> REQUIRED ACTION
In the entries that follow, identify the line containing "juli 2025 (704, 853)" and return it together with all later lines, exactly as they appear.
◇ ◇ ◇
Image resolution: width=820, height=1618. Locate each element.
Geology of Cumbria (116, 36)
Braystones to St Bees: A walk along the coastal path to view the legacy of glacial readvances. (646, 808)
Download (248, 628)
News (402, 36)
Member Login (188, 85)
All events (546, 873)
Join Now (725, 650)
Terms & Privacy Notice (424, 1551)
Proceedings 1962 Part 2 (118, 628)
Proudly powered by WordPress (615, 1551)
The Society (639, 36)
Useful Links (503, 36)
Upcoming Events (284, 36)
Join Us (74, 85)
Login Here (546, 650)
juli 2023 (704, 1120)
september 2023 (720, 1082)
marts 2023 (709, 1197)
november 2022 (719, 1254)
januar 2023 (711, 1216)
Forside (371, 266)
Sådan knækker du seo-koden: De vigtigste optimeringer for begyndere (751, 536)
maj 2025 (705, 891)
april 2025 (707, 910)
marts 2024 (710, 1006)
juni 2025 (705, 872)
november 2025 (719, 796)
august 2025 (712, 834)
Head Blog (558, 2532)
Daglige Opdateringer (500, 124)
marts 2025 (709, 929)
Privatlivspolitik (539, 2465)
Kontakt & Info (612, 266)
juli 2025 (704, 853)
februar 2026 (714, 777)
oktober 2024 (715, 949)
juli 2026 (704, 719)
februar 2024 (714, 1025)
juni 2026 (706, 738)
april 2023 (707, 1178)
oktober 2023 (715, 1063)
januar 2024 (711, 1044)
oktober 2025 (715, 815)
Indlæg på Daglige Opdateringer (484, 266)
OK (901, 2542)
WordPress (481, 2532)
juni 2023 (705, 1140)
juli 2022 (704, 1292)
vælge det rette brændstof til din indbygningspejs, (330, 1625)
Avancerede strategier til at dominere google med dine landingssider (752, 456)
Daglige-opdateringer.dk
◇ ◇ ◇
> RESPONSE TO THE TASK
juli 2025 (704, 853)
februar 2026 (714, 777)
oktober 2024 (715, 949)
juli 2026 (704, 719)
februar 2024 (714, 1025)
juni 2026 (706, 738)
april 2023 (707, 1178)
oktober 2023 (715, 1063)
januar 2024 (711, 1044)
oktober 2025 (715, 815)
Indlæg på Daglige Opdateringer (484, 266)
OK (901, 2542)
WordPress (481, 2532)
juni 2023 (705, 1140)
juli 2022 (704, 1292)
vælge det rette brændstof til din indbygningspejs, (330, 1625)
Avancerede strategier til at dominere google med dine landingssider (752, 456)
Daglige-opdateringer.dk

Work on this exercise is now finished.